Суть задания
Перепишите, пожалуйста, только строки данных начиная со строки, где есть "Choose the right", и заканчивая строкой, где есть "click(493, 230)", целиком и без пропусков. Каждую координату в ответах сдвиньте на -96.

Исходные данные
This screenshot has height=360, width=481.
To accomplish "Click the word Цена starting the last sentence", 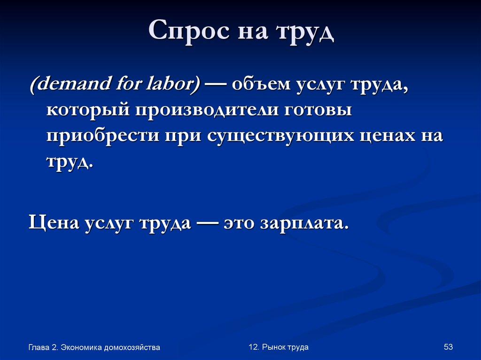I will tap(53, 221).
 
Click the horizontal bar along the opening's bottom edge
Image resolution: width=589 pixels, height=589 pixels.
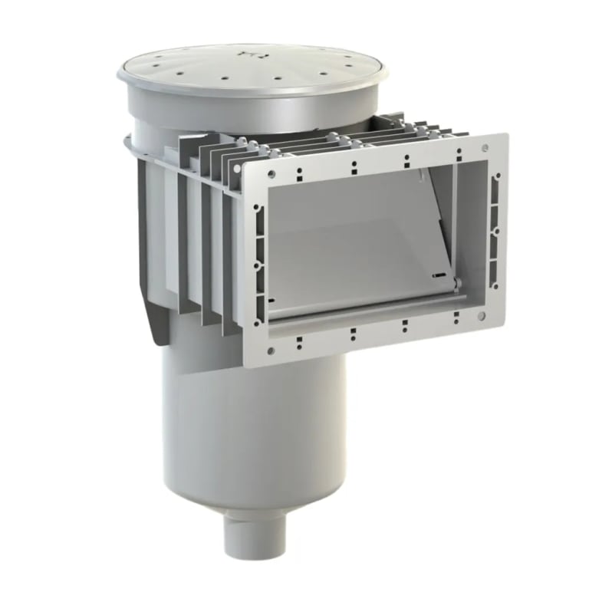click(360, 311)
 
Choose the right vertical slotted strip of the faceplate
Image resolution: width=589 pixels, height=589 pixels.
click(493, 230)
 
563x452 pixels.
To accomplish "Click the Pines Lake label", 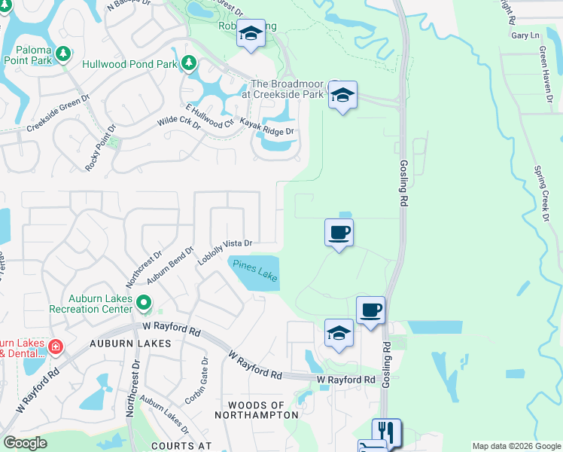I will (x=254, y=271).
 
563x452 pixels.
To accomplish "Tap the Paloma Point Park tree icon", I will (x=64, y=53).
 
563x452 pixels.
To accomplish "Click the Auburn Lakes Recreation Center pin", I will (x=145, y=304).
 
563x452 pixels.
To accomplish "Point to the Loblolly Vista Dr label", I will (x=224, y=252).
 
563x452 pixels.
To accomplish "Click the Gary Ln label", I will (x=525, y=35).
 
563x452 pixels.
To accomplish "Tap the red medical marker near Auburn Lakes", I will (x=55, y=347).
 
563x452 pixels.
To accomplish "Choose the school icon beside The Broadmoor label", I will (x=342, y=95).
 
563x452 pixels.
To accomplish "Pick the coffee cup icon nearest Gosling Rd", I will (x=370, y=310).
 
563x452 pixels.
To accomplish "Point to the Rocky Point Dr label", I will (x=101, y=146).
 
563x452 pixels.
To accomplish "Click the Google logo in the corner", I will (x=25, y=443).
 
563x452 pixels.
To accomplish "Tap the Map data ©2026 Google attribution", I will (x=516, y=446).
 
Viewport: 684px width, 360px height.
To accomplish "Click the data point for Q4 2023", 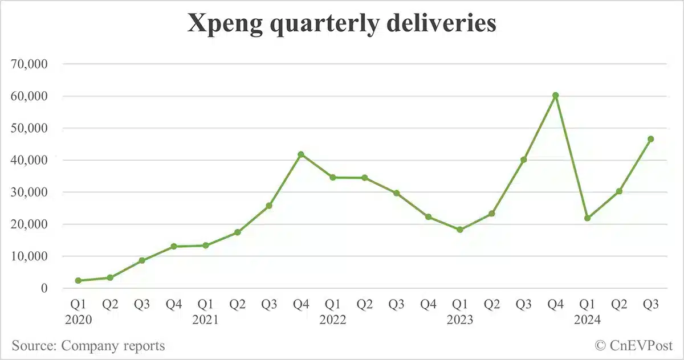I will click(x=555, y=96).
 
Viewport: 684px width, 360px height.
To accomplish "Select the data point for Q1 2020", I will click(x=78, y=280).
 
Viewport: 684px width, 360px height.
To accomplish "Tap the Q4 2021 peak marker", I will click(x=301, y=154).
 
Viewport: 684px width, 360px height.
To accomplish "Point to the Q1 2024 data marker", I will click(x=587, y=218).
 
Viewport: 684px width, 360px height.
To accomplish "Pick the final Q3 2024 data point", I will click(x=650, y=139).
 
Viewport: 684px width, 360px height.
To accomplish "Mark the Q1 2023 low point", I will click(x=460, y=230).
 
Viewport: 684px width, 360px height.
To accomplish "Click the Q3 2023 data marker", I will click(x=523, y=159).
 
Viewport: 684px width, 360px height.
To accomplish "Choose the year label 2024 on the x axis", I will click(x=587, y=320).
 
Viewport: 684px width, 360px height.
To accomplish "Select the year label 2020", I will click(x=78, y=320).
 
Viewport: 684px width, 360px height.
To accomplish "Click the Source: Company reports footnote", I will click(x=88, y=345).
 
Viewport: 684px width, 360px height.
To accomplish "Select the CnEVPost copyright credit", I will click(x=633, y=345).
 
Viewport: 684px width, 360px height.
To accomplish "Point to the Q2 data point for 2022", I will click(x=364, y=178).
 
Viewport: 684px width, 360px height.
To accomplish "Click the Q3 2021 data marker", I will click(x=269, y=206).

В ответ
Choose the right vertical slotted strip of the faceplate
Image resolution: width=589 pixels, height=589 pixels.
click(397, 134)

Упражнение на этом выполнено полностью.